Format every line of the material below as a numbered list, leaving out any blank lines.

▼▼▼

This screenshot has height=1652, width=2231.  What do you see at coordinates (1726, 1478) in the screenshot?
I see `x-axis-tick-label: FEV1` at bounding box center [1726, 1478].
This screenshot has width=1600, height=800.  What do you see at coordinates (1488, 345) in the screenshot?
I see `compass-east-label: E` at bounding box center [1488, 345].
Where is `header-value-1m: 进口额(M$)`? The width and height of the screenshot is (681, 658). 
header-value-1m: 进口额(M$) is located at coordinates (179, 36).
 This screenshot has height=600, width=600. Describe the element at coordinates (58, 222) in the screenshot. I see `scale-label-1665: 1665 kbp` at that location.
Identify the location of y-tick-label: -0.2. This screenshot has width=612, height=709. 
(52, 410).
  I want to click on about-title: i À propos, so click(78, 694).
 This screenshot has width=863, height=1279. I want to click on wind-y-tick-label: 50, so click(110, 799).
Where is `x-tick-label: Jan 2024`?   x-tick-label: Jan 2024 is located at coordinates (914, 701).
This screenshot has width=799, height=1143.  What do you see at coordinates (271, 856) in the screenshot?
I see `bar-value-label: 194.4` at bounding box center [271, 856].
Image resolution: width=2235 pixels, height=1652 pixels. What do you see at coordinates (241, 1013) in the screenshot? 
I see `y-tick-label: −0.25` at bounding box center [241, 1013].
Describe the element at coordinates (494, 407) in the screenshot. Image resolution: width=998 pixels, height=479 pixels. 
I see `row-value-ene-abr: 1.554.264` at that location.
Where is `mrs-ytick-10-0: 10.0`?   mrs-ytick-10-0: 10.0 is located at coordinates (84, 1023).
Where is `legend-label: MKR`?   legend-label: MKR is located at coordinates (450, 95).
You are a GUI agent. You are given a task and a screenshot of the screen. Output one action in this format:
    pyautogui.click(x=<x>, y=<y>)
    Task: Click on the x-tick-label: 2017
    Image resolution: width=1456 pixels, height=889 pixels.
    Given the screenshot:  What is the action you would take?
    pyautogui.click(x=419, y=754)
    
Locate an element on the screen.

▲▲▲

[Response to the task]
1. This screenshot has height=1652, width=2231.  What do you see at coordinates (1726, 1478) in the screenshot?
2. I see `x-axis-tick-label: FEV1` at bounding box center [1726, 1478].
3. This screenshot has width=1600, height=800.  What do you see at coordinates (1488, 345) in the screenshot?
4. I see `compass-east-label: E` at bounding box center [1488, 345].
5. Where is `header-value-1m: 进口额(M$)`? The width and height of the screenshot is (681, 658). 
6. header-value-1m: 进口额(M$) is located at coordinates (179, 36).
7.  This screenshot has height=600, width=600. Describe the element at coordinates (58, 222) in the screenshot. I see `scale-label-1665: 1665 kbp` at that location.
8. Identify the location of y-tick-label: -0.2. This screenshot has width=612, height=709. 
9. (52, 410).
10.   I want to click on about-title: i À propos, so click(78, 694).
11.  This screenshot has width=863, height=1279. I want to click on wind-y-tick-label: 50, so click(110, 799).
12. Where is `x-tick-label: Jan 2024`?   x-tick-label: Jan 2024 is located at coordinates (914, 701).
13. This screenshot has width=799, height=1143.  What do you see at coordinates (271, 856) in the screenshot?
14. I see `bar-value-label: 194.4` at bounding box center [271, 856].
15. Image resolution: width=2235 pixels, height=1652 pixels. What do you see at coordinates (241, 1013) in the screenshot? 
16. I see `y-tick-label: −0.25` at bounding box center [241, 1013].
17. Describe the element at coordinates (494, 407) in the screenshot. Image resolution: width=998 pixels, height=479 pixels. 
18. I see `row-value-ene-abr: 1.554.264` at that location.
19. Where is `mrs-ytick-10-0: 10.0`?   mrs-ytick-10-0: 10.0 is located at coordinates (84, 1023).
20. Where is `legend-label: MKR`?   legend-label: MKR is located at coordinates (450, 95).
21. You are a GUI agent. You are given a task and a screenshot of the screen. Output one action in this format:
22.     pyautogui.click(x=<x>, y=<y>)
23.     Task: Click on the x-tick-label: 2017
24.     Image resolution: width=1456 pixels, height=889 pixels.
25.     Given the screenshot:  What is the action you would take?
26.     pyautogui.click(x=419, y=754)
27. Locate an element on the screen.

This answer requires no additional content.